Внезапно, в стремительном порыве дерзости, Гермиона расстегнула несколько верхних дюймов молнии на платье, обнажая ложбинку между грудей.

Антонин застонал, словно она его ранила.

— Блядь, solnyshko…

Он не мог отвести взгляд.

— Антонин, — взмолилась она, — позволь мне спасти тебя сегодня ночью, и каждой ночью, когда ты будешь нуждаться во мне. Позволь спасти за все разы, когда ты спасал меня, не прося ничего взамен. И позволь мне спасти тебя для себя, — шептала она, сокращая расстояние между ними и, протянув руки, обняла его, сцепив ладони на шее. — Потому что я никогда больше не смогу чувствовать себя живой без тебя.

На ее последнем предложении он глубоко выдохнул, как будто вошел в долгожданную ванну и тепло пронеслось по телу, расслабляя его мышцы; Гермиона даже заметила, как опустились его плечи, словно он решил уступить ей.

— Сколько лет я мечтал услышать… — задумчиво произнес Антонин низким срывающимся голосом.

Он наклонился лбом к ее лбу.

— Но… ведьмочка, — прорычал он. — Моя прекрасная, умопомрачительная ведьмочка. Я… вампир. Ужаснейший вид вампира. Порождение кошмара. Я живу вне благодати Божьей{?}[Отсылка к строке из фильма Фрэнсиса Форда Копполы «Дракула» Брэма Стокера (1992), произнесенной Энтони Хопкинсом в роли Ван Хельсинга: «Она живет вне благодати Божьей…»].

— Но не моей.

Антонин слегка улыбнулся в легком подобии блаженства, закрыл глаза и потерся носом об ее собственный. Удивительно милый жест.

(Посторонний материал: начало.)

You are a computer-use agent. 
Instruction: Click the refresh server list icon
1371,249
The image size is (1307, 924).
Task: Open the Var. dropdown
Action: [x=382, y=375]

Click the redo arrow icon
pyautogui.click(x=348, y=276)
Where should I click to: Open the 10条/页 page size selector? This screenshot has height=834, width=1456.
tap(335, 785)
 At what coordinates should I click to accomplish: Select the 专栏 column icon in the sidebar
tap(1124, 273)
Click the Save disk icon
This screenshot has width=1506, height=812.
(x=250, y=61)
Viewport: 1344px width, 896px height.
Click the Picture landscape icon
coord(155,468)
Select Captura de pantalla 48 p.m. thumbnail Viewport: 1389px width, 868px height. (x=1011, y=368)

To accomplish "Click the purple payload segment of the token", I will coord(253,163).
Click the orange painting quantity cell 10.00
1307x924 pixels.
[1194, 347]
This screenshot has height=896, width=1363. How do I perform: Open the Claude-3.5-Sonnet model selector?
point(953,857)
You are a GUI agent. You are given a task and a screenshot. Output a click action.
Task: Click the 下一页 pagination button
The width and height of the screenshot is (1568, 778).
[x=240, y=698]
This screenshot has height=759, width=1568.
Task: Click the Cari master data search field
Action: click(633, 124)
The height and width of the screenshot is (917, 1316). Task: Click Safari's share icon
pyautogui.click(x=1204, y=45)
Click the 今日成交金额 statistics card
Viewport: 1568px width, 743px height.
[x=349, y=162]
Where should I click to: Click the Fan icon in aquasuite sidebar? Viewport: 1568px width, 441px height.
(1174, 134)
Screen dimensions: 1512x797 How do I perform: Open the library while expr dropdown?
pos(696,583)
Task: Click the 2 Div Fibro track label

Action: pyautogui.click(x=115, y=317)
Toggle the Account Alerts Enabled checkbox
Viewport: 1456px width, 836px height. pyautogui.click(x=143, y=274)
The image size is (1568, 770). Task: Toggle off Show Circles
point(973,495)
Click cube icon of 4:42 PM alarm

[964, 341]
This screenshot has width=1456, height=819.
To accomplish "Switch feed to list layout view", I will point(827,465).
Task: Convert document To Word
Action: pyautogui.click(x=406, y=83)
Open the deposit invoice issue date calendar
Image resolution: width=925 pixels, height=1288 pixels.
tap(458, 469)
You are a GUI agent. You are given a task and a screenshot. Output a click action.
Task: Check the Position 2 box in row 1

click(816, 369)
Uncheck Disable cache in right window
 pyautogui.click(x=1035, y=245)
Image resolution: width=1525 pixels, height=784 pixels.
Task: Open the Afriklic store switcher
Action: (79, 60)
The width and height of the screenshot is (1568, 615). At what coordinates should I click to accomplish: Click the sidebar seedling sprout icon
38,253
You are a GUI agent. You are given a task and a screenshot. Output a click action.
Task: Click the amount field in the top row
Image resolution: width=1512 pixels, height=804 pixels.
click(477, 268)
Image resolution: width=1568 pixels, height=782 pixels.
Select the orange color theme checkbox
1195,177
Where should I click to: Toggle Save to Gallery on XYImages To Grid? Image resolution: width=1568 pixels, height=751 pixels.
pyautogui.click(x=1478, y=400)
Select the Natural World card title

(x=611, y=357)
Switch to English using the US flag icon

— Гермиона Грейнджер, — хрипло начал он свое последнее предупреждение, обнимая ее за талию своими длинными руками. — Если ты сделаешь это… пути назад не будет. Если позволишь мне попробовать твою кровь, позволишь мне взять тебя после всех этих одиноких лет страстного вожделения к тебе… Я не смогу отпустить тебя. Это не закончится эфемерно и мимолетно, как с Уизелом. Ponimayesh’? Ты понимаешь? Я старался оберегать тебя все это время — сначала от других, а теперь от себя. Но сейчас, прося меня о таком, ты должна понимать: если позволишь мне сделать с тобой то, что я собираюсь, ты навсегда станешь моей.

Гермиона лишь улыбнулась.

— Я на это рассчитываю.

<> <> <> <> <>

Гермиона не успела понять, что произошло в следующее мгновенье. Вампирская скорость Антонина была настолько поразительной, что напоминала переход от одной сцены к другой в телевизионном шоу: в одно мгновение они стояли у изножья кровати, а в следующее — оба оказались на ней, лицом к дверному проему спальни, он спиной к изголовью, а она спиной к его груди. Гермиона стояла на коленях, ее туфли просто исчезли, а ноги оседлали его бедра. Антонин крепко прижал ее к себе и потянулся, чтобы ухватиться за позолоченную молнию на платье, осыпая Гермиону пылкими, голодными поцелуями: уделяя внимание уху, щеке, линии подбородка, горлу, сдерживая клыки и откладывая укус, который неизбежно должен произойти. Каким-то образом посреди всего этого Гермиона с еще одним потрясением осознала, что Антонин успел раздеться догола, и его желание под ней сейчас было очевидно — не то чтобы он вошел, но решительно постучал в чертову дверь.